To me, that communicates loudly that you, the cell phone user, don't regard the person ringing up your purchases and taking your money as your equal. That's the height of arrogance and rudeness.
That's just one example. Multiply all the ways we discount one another's humanity by our rude behavior, our insults and crude language, our whining and complaining, our demanding and degrading and diva-like attitudes and we have a real problem.
At its core, the problem of our incivility is a lack of love. Jesus said to love your neighbor as yourself (Matthew 22:39). We're good at loving ourselves - that's why we're so rude in the first place.
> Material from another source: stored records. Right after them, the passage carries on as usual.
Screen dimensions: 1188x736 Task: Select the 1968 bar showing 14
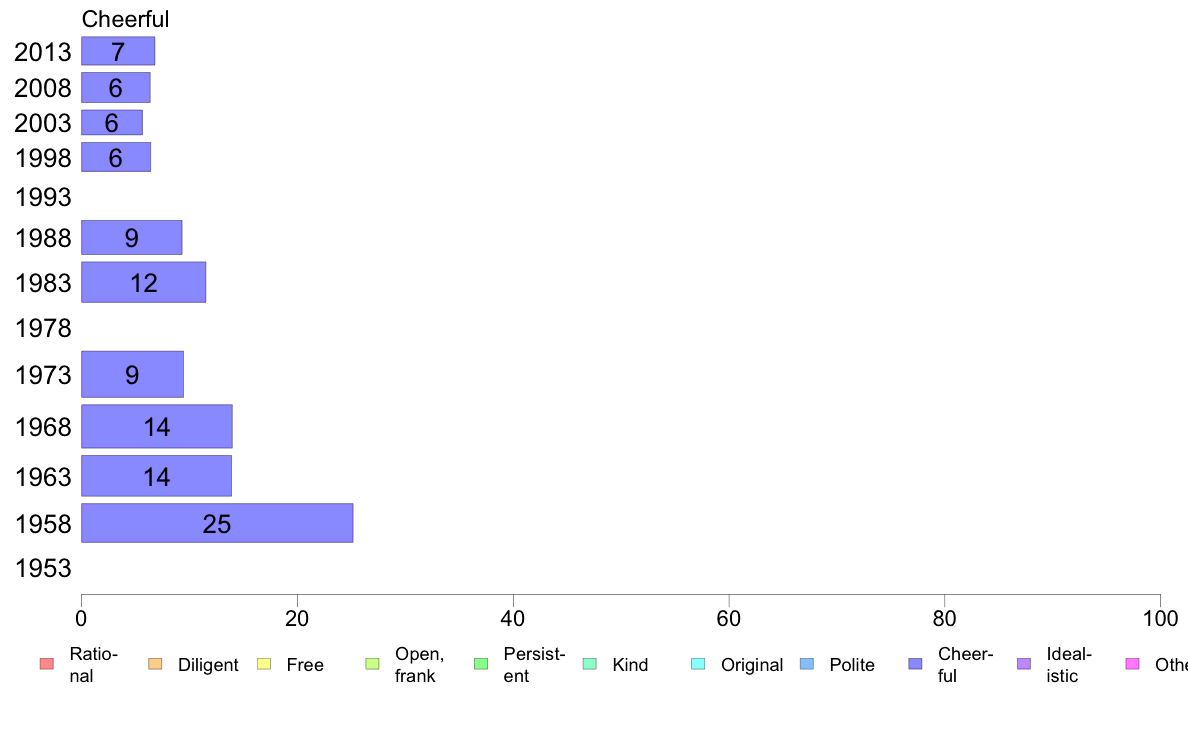(x=157, y=426)
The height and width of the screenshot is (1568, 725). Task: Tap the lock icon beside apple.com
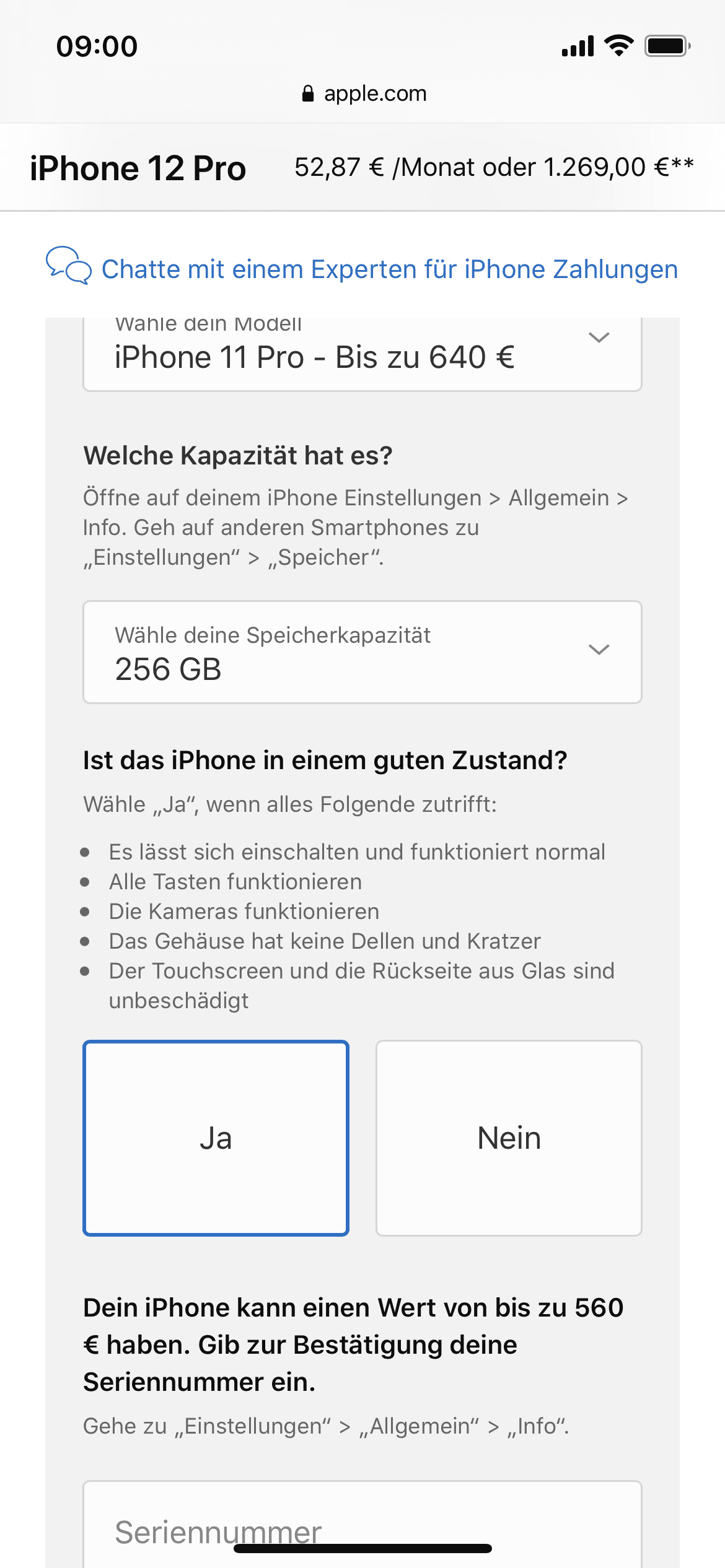[x=307, y=94]
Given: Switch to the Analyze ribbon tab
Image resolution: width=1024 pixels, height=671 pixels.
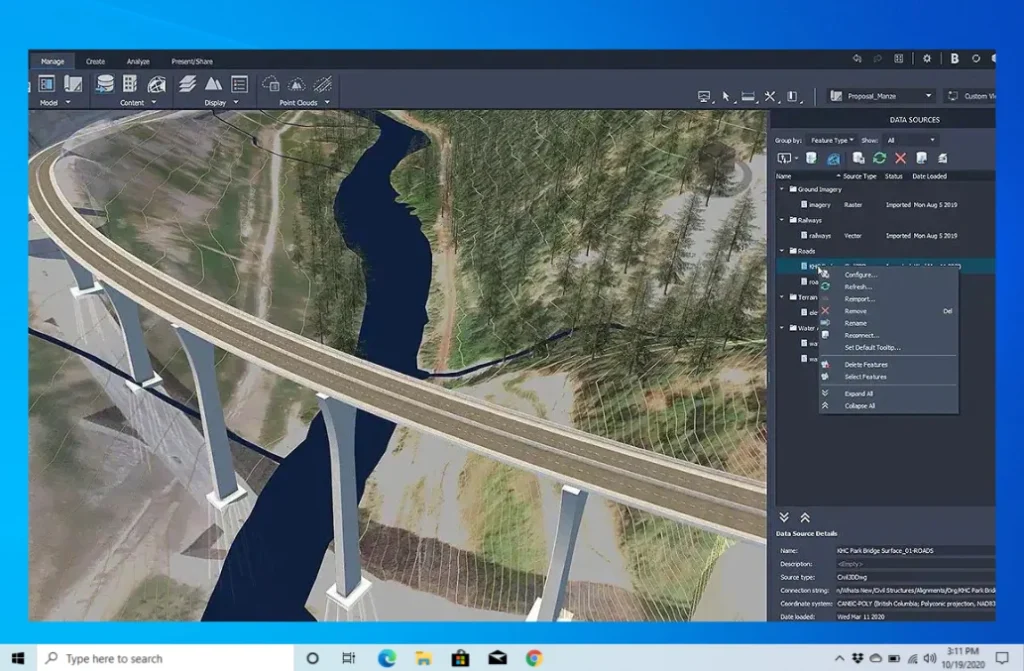Looking at the screenshot, I should [137, 60].
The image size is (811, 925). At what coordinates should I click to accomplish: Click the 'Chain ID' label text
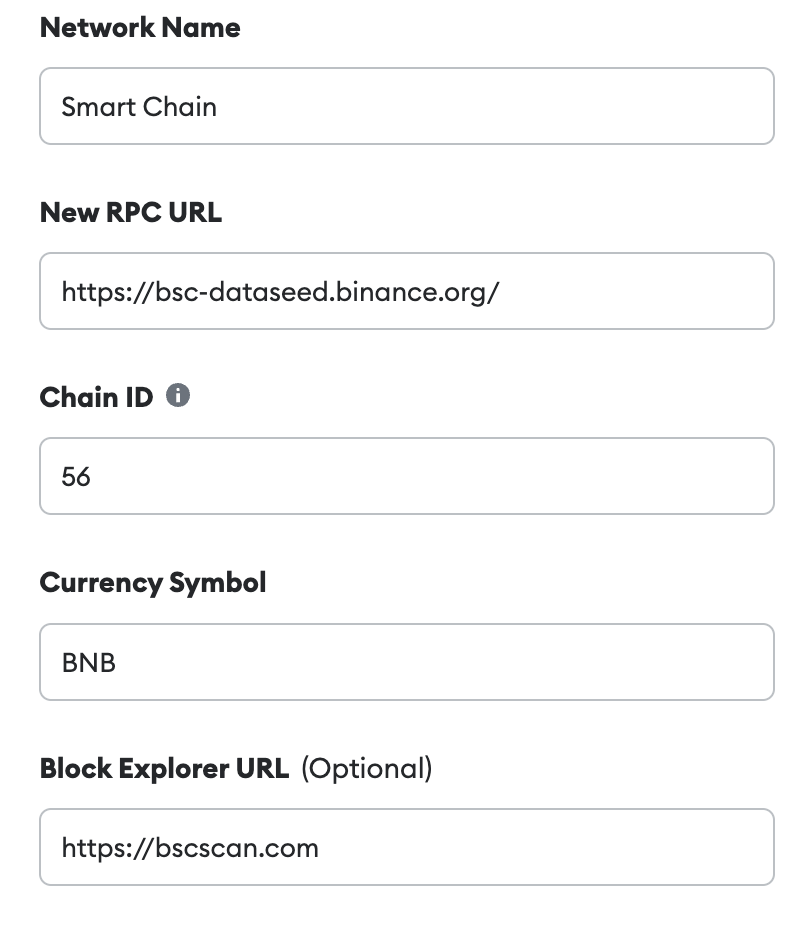tap(96, 397)
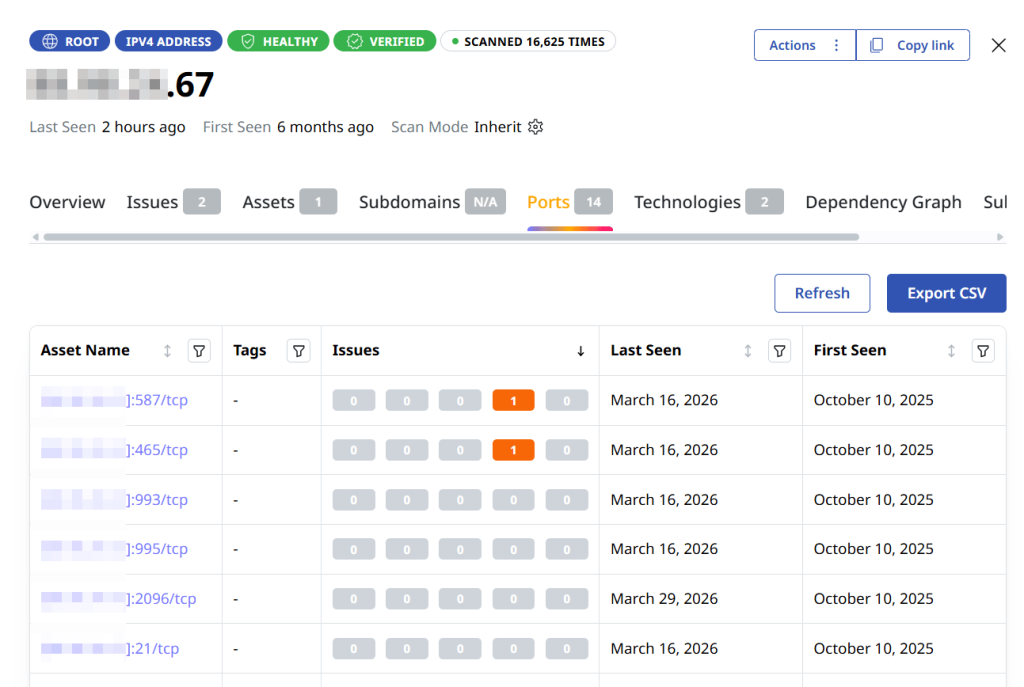Select the VERIFIED status badge
The width and height of the screenshot is (1024, 687).
384,40
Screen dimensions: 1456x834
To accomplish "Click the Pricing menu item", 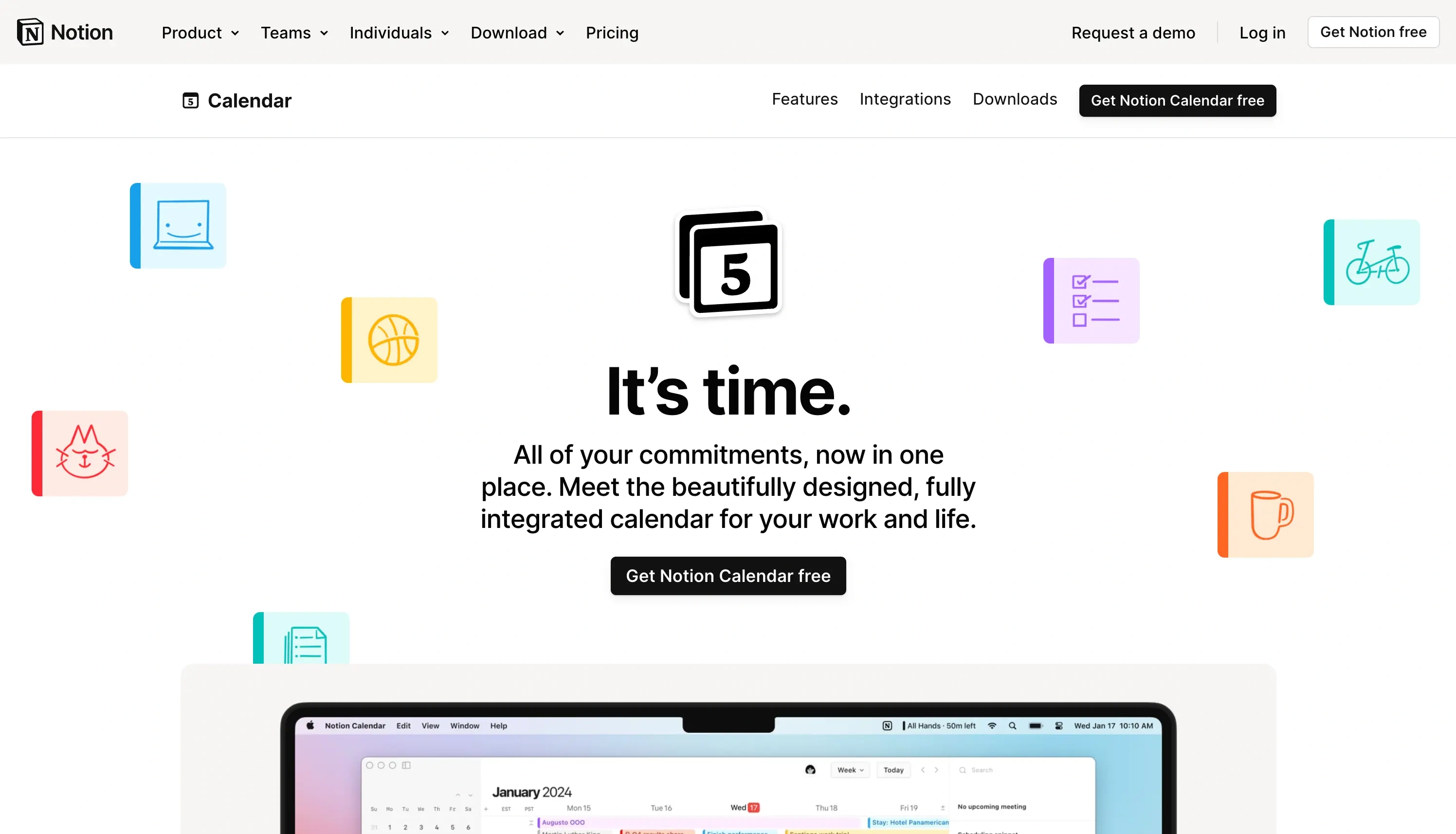I will point(612,32).
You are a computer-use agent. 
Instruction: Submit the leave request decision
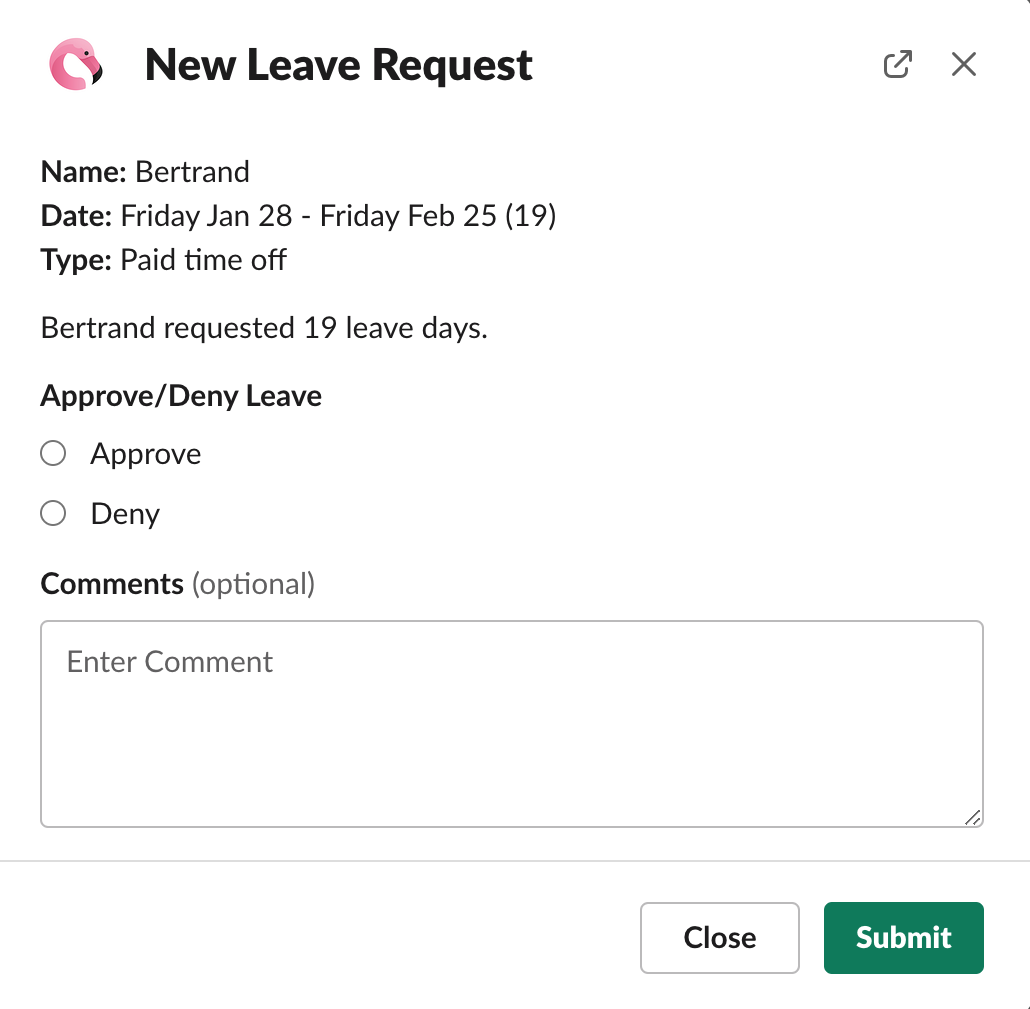click(x=903, y=937)
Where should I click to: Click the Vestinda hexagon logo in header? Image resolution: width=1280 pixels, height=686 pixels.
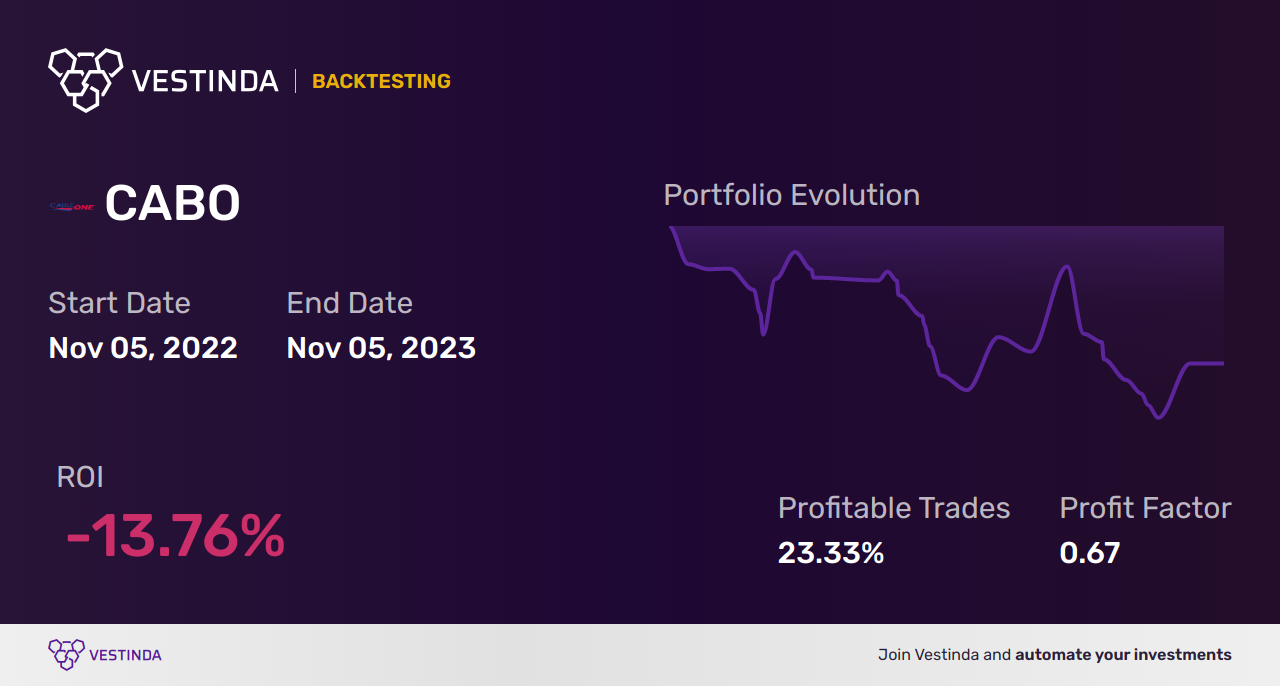85,78
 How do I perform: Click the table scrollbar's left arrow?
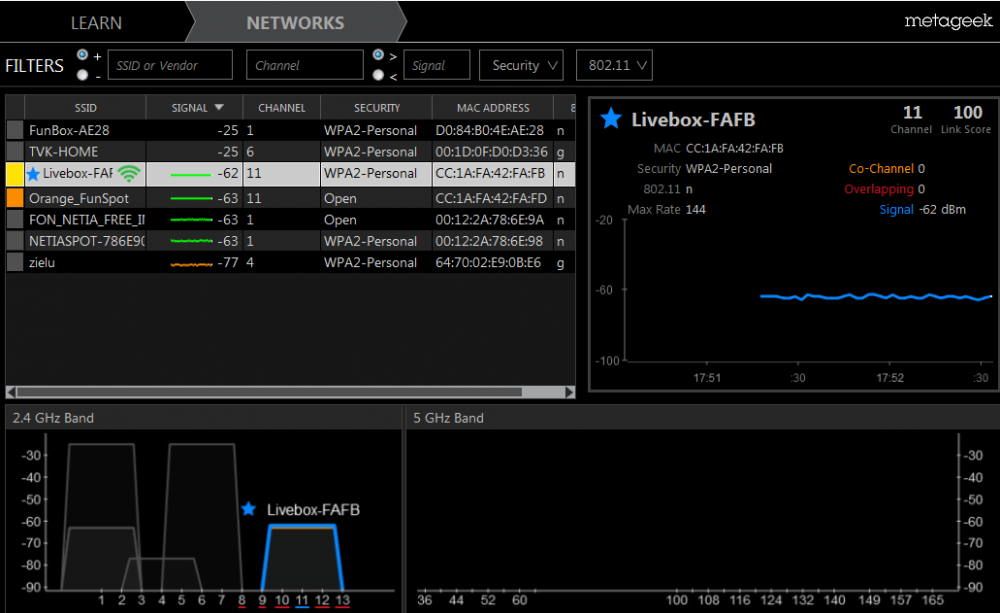12,392
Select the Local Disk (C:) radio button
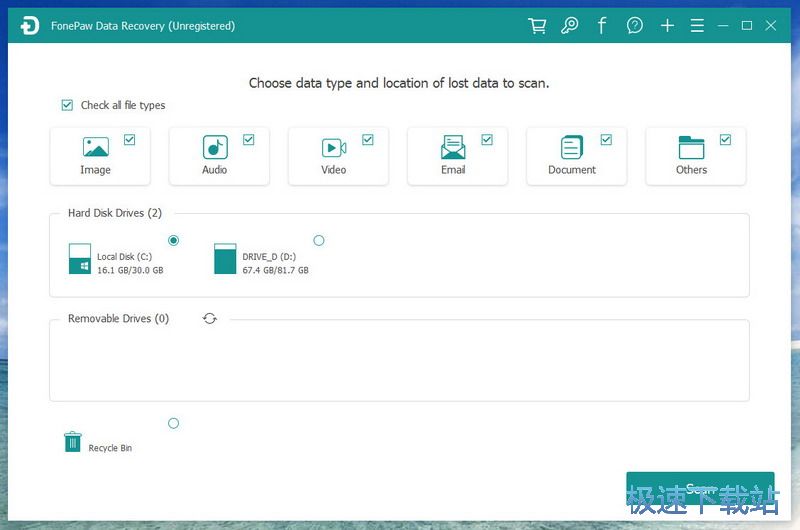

It's all about me, and the rest of you can go to - well, you get my drift.
But more than a "How to get civility back" book, people need to first get loved - by God. We can't truly love others unless we've first been loved.
Jesus was the most other-focused person to walk the planet. He used his epoxy eyes on people and made use of small talk to get people to drop their defenses and build a relationship with him. And when they did, when they allowed themselves to be loved by him, their conversations and dealings with others were transformed.
Want to know how to talk to people and have success in relationships? Let God love you, then you'll find you complain less, are less rude, less whiny and that you are more pleasant, more positive, more likable. When you are, chances are the people around you will be too.
Either way, it's contagious, and it starts with me and you.